The other was the initial scare of strict electoral timelines designed to curb last- minute defections. With loyalty to parties breached, exposing scores of MPs to sanctions, the House rewrote electoral laws to legitimise party hopping.
Those intending to switch parties can now do so as close as 60 days to the elections.
Having eased that blockade, there are fears of another conspiracy to lower the integrity threshold anticipated for public office holders.
Already, the draft Leadership and Integrity Bill, described as the most critical legislation after passage of the Constitution, has sparked a controversy amid claims it does not reflect the spirit of constitutional provisions on the matter.
Even before the draft law is enacted, a court case challenging the eligibility of International Criminal Court accused to contest the presidency highlights the high stakes involved.
Civil society groups have pressed for the integrity bar to be raised higher to lock out anyone facing criminal charges or adversely mentioned in probe reports. But that is expected to face resistance in a Parliament where most members are in trouble with the law.

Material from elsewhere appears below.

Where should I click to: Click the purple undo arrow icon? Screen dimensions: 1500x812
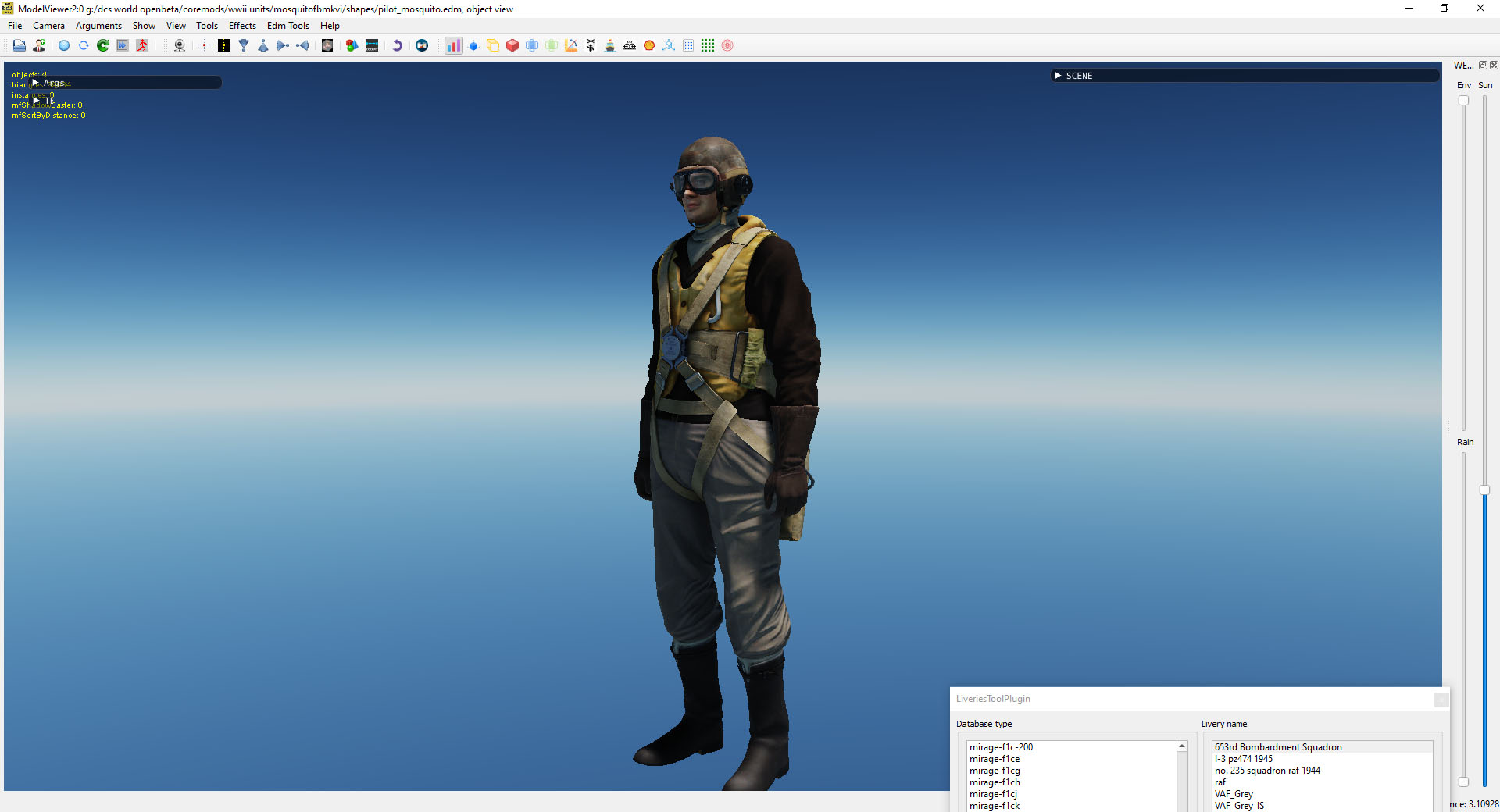coord(397,45)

Parliament reopens on July 31 with the Bill that has generated controversy expected to top the agenda.
The Constitution requires the Bill be passed into law by August 27. Scores of MPs face court cases, which are in various stages, and which some fear might not be concluded on time before nominations scheduled in about six months.
For an aspirant to be cleared by the Independent Electoral and Boundaries Commission they would be required to obtain clearance certificates from vetting agencies, including the Ethics and Anti-Corruption Commission.
A red flag has been raised over ambiguities in the current draft Bill that may make it difficult to bar legislators battling charges in court from seeking elective positions.